Albert Barnett

Personal information
- Date of birth: 7 January 1892
- Place of birth: Altrincham, England
- Date of death: October 1941 (aged 49)
- Place of death: Altrincham, England
- Height: 5 ft 9 in (1.75 m)
- Position(s): Defender, Forward

Senior career*
- Years: Team / Apps / (Gls)
- 1910–1911: Altrincham
- 1911: Heywood United
- 1911–1913: Macclesfield Town / 37 / (22)
- 1913–1914: Glossop / 19 / (2)
- 1914–1924: Cardiff City / 56 / (7)
- 1924–1925: Aberdare Athletic
- 1925–1926: Fordsons
- 1926: Wigan Borough / 3 / (0)

= Albert Barnett =

English footballer

Albert Barnett (7 January 1892 – October 1941) was an English professional footballer. During his career, he played in the Football League for Glossop, Cardiff City, Aberdare Athletic and Wigan Borough.

==Early life==
Born in Altrincham, Barnett was one of 12 children of John, a brickmaker and labourer, and Elizabeth Barnett. The Barnett family later played a charity match in aid of Ancoats Hospital against another family at Hyde Road with a team composed of John Barnett's eleven sons.

==Career==
===Early career===
Barnett began his footballing career with his hometown club Altrincham, making his debut as a teenager in the 1910–11 season, becoming the fourth member of his family to play for the club following three of his brothers. A fifth brother would also later play for the club and Leo Barnett would later become the sixth member of the family to play for the club in the 1950s. He had an unsuccessful trial with Bolton Wanderers, before leaving the club to join Heywood United in January 1911. In December 1911, he joined Macclesfield Town, playing for the first-team in both the Lancashire Combination and the Manchester Football League as the club fielded sides in both competitions. The following year, the club reverted to a single league and Barnett finished as top scorer during the 1912–13 season, scoring 23 goals in all competitions. His form attracted attention from several clubs and he attended a second unsuccessful trial with Bolton before joining Football League Second Division side Glossop, making his Football League debut on 20 September 1913 in a 1–0 defeat to Fulham.

===Cardiff City===
After one season with Glossop, Barnett joined Southern Football League side Cardiff City for a fee of £50, making his debut for the Bluebirds on 23 January 1915 in a 2–1 defeat to Brighton & Hove Albion. He scored his first goal for the club in their following match, a 5–0 victory over Crystal Palace, and kept his place in the first-team for the remainder of the season, scoring six times. The out break of World War I saw all league football suspended for the duration of the hostilities, during which Barnett appeared as a wartime guest player for Stockport County, Manchester United and Rochdale. He was later wounded in action during his war service and two of his brothers, Frank and Fred, were killed in action. When league football resumed in 1919, Barnett returned to Cardiff and, having originally arrived at the club as an inside-forward, he switched to playing as a full back in the opening months of the 1919–20 season and made 23 league appearances for the side.

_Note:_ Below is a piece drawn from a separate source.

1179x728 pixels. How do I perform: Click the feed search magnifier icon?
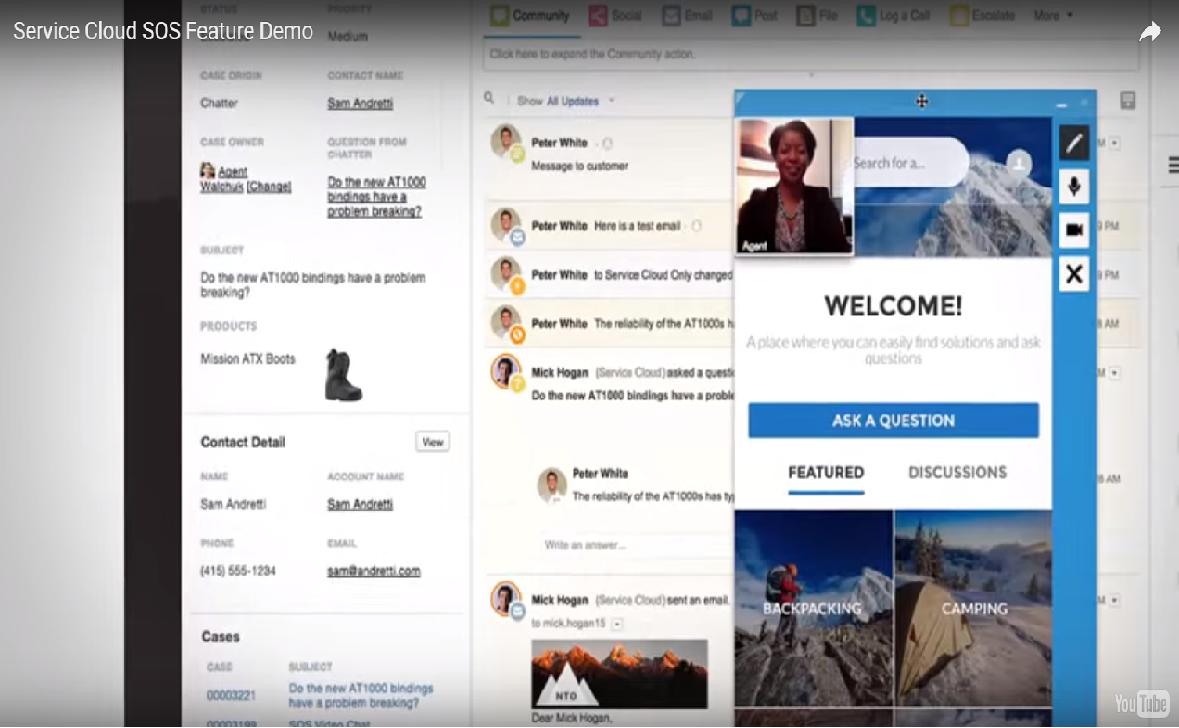pyautogui.click(x=489, y=99)

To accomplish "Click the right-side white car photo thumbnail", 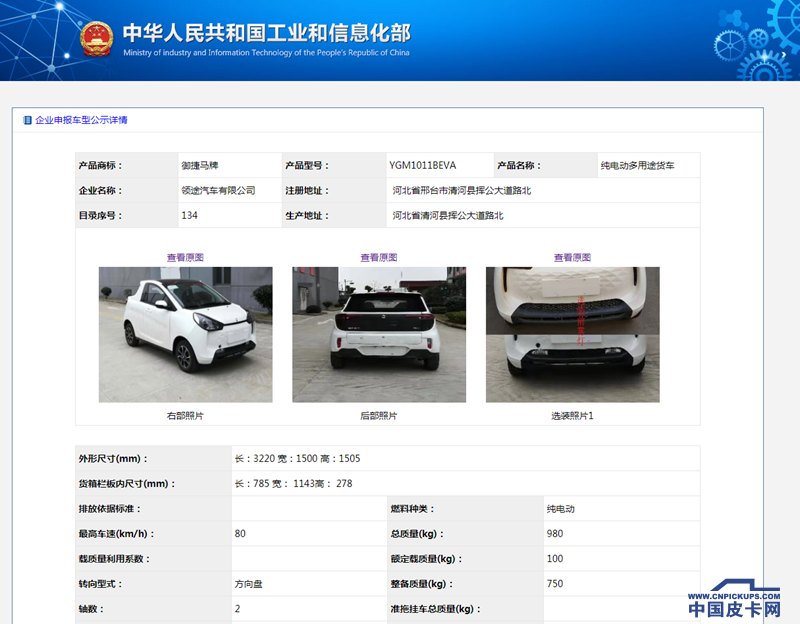I will coord(185,334).
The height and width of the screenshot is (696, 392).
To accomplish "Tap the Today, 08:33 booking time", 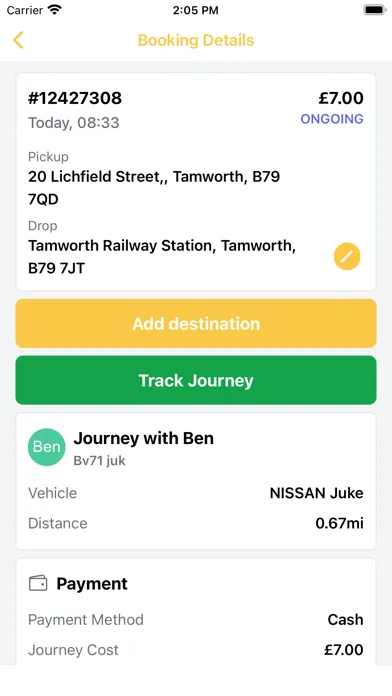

In 1920, Cardiff joined the Football League and, after missing the opening game of the season, he appeared in the Bluebirds first ever home fixture in the Football League, a 0–0 draw with Clapton Orient on 30 August 1920. However, on 28 March 1921, Barnett suffered a badly broken leg during a 1–0 victory over Leeds United. After recovering from the injury, Barnett attempted to return to first-team action, making one appearance the following season, but struggled to return to form and, after two further years with the club, he was released in 1924 having played in just one match in his final two years, a 1–1 draw with Newport County in the fourth round of the Welsh Cup on 17 March 1924.

===Later career===
Barnett subsequently joined Third Division South side Aberdare Athletic where he spent one season before joining Fordsons as a player-coach. In his one season in Ireland, Barnett helped the club win the 1926 FAI Cup, defeating Shamrock Rovers in the final. He returned to England in 1926 and was offered a one-month trial with Wigan Borough, making his debut for the club in a 3–1 defeat against New Brighton on 18 September 1926. However, in his third appearance for the club, he suffered another broken leg during a tackle with an opposition player and was forced into retirement.

==Later life==
Following his retirement from football, Barnett worked as a plumber. He died in October 1941 in Altrincham.